Ia juga sangat cerdas dalam “membaca” Beureueh sebagai seorang ulama berpengaruh, namun “lugu” dalam politik tingkat tinggi.
Sukarno sangat mengetahui alasan Beureeueh bergabung dengan Republik.
Sebagai tokoh sentral pendiri bangsa, Sukarno sangat sigap melihat “riil politik”, di mana Beureueh adalah tokoh sentral Aceh pada masa itu.
Untuk itu, apalagi dalam keadaan darurat, “konsesi” apapun akan ia berikan, asalkan Indonesia utuh dan impian Belanda untuk kembali ke Indonesia sirna.
Seperti diketahui salah satu alasan Beureueh bergabung dengan negara baru, Republik Indonesia sangat dipengaruhi oleh semangat gelombang besar “pan Islam” cetusan Muhamad Abduh dan Rasyid Ridha tentang konsep “ummah.”

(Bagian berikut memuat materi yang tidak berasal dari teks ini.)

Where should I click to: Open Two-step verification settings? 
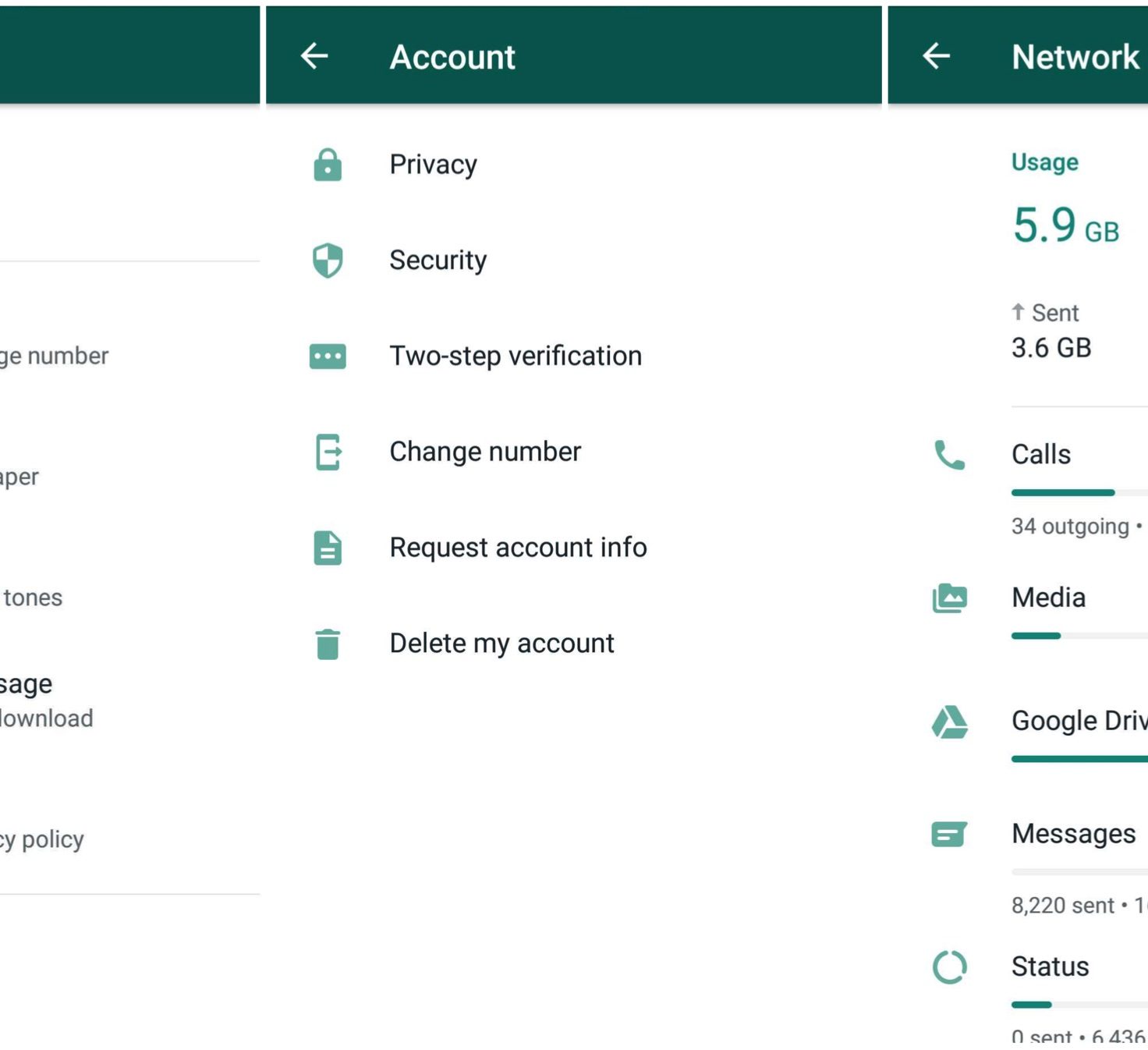click(x=516, y=357)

Beureueh melihat Indonesia sebagai mayoritas Islam, sehingga dalam konsep ummah, ia mengambil resiko “melepas” identitas Aceh sebagai sebuah bangsa, dan mengambil identitas “baru”, menjadi bagian dari sebuah keluarga besar Indonesia.

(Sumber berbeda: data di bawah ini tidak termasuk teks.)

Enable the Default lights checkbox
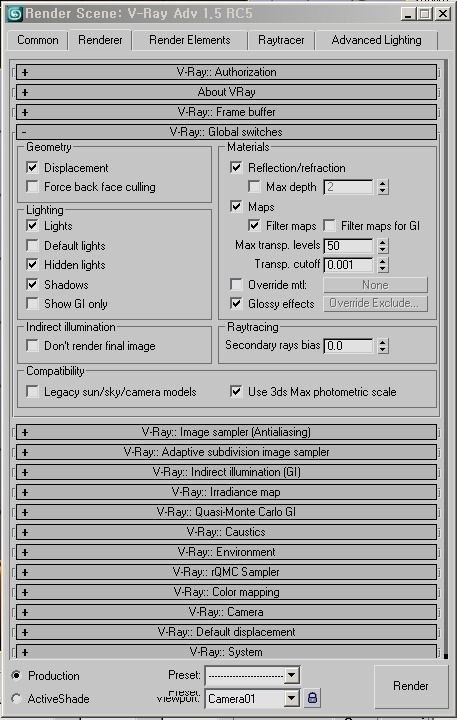Screen dimensions: 457x720 click(32, 246)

Jawaban terhadap imajinasi dan pertanyaan tentang “hilangnya” peran sejarah Beuereueh dalam tinta emas bangsa ini segera terjawab dengan satu kalimat.
Beureueh memilih sisi yang salah dari konsep negara bangsa, tak peduli betapa ia sangat berjasa.

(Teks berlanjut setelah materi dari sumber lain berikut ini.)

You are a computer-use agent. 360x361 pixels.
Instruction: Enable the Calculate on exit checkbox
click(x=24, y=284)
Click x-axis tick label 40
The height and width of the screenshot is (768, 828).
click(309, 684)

Ia melawan pemerintah pusat. Ia melawan Sukarno. Ia memberontak melawan pemerintah yang sah.
Semua itu adalah vonis final terhadap konsekwensi pemberontakan yang dipilih Beureueh.
Oleh karena itu, karena negara butuh “doktrin”, untuk menanam DNA kebangsaan kepada generasi penerus, individu yang berasosiasi dengan pemberontakan tak layak mendapat tempat terhormat.
Nama Beureueh tak patut ditulis dalam sejarah resmi negara.
Sebaliknya, namanya harus ditulis dengan huruf tebal, bahwa ia berasosiasi dengan pengkhianatan, tak peduli apa pun yang telah ia perbuat untuk Republik, hatta berbagai “jasa besarnya”.
Sekalipun berbagai diskursus tentang peran dan jasa sentral Aceh untuk kemerdekaan, dan hal itu umumnya berkaitan dengan namanya, jangan pernah bermimpi ia akan menjadi pahlawan nasional.
Walaupun bobot jasanya, kalaupun tak sangat besar, namun berada di atas rata-rata, bahkan jauh di atas rata-rata berbagai pahlawan nasional yang diakui, cap pengkhianat republik tak akan pernah terhapus dari namanya.